__The request__
Reproduce every one of the following records word for word, keeping the lines in their original order.

__Stored rows__
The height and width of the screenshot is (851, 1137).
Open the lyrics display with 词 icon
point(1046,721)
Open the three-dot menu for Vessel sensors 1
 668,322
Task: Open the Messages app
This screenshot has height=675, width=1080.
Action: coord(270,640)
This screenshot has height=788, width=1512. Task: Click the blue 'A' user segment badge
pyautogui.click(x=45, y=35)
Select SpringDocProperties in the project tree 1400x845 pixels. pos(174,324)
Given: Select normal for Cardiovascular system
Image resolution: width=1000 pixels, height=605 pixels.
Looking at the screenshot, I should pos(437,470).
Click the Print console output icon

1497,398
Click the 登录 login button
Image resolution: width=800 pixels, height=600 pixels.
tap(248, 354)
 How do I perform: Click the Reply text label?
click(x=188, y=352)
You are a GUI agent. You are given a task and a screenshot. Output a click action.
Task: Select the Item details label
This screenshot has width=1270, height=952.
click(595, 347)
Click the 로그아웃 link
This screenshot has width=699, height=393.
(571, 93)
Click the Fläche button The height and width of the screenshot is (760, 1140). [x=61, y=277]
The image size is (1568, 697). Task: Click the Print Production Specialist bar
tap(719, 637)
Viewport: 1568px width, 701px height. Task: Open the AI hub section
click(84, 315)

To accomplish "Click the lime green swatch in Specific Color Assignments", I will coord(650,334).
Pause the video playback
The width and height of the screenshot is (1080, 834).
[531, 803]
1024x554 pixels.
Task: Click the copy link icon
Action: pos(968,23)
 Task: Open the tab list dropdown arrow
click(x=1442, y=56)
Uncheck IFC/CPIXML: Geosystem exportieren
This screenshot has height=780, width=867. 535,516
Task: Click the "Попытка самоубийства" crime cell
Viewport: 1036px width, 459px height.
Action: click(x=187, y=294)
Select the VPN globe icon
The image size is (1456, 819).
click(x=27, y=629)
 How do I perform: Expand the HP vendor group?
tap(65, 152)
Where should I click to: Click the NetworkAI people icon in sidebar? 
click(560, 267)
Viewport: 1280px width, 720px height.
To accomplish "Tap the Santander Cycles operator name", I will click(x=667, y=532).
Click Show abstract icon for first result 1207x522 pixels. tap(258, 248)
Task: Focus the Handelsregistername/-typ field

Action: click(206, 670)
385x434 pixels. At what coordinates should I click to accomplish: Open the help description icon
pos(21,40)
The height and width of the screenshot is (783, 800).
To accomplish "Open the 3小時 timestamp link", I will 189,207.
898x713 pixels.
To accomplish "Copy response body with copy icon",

__Solution for this task__
The height and width of the screenshot is (851, 1137).
Open the lyrics display with 词 icon
point(1046,721)
Open the three-dot menu for Vessel sensors 1
 668,322
Task: Open the Messages app
This screenshot has height=675, width=1080.
Action: coord(270,640)
This screenshot has height=788, width=1512. Task: Click the blue 'A' user segment badge
pyautogui.click(x=45, y=35)
Select SpringDocProperties in the project tree 1400x845 pixels. pos(174,324)
Given: Select normal for Cardiovascular system
Image resolution: width=1000 pixels, height=605 pixels.
Looking at the screenshot, I should pos(437,470).
Click the Print console output icon

1497,398
Click the 登录 login button
Image resolution: width=800 pixels, height=600 pixels.
tap(248, 354)
 How do I perform: Click the Reply text label?
click(x=188, y=352)
You are a GUI agent. You are given a task and a screenshot. Output a click action.
Task: Select the Item details label
This screenshot has width=1270, height=952.
click(595, 347)
Click the 로그아웃 link
This screenshot has width=699, height=393.
(571, 93)
Click the Fläche button The height and width of the screenshot is (760, 1140). [x=61, y=277]
The image size is (1568, 697). Task: Click the Print Production Specialist bar
tap(719, 637)
Viewport: 1568px width, 701px height. Task: Open the AI hub section
click(84, 315)

To accomplish "Click the lime green swatch in Specific Color Assignments", I will coord(650,334).
Pause the video playback
The width and height of the screenshot is (1080, 834).
[531, 803]
1024x554 pixels.
Task: Click the copy link icon
Action: pos(968,23)
 Task: Open the tab list dropdown arrow
click(x=1442, y=56)
Uncheck IFC/CPIXML: Geosystem exportieren
This screenshot has height=780, width=867. 535,516
Task: Click the "Попытка самоубийства" crime cell
Viewport: 1036px width, 459px height.
Action: click(x=187, y=294)
Select the VPN globe icon
The image size is (1456, 819).
click(x=27, y=629)
 How do I perform: Expand the HP vendor group?
tap(65, 152)
Where should I click to: Click the NetworkAI people icon in sidebar? 
click(560, 267)
Viewport: 1280px width, 720px height.
To accomplish "Tap the Santander Cycles operator name", I will click(x=667, y=532).
Click Show abstract icon for first result 1207x522 pixels. tap(258, 248)
Task: Focus the Handelsregistername/-typ field

Action: click(206, 670)
385x434 pixels. At what coordinates should I click to accomplish: Open the help description icon
pos(21,40)
The height and width of the screenshot is (783, 800).
To accomplish "Open the 3小時 timestamp link", I will 189,207.
898x713 pixels.
To accomplish "Copy response body with copy icon",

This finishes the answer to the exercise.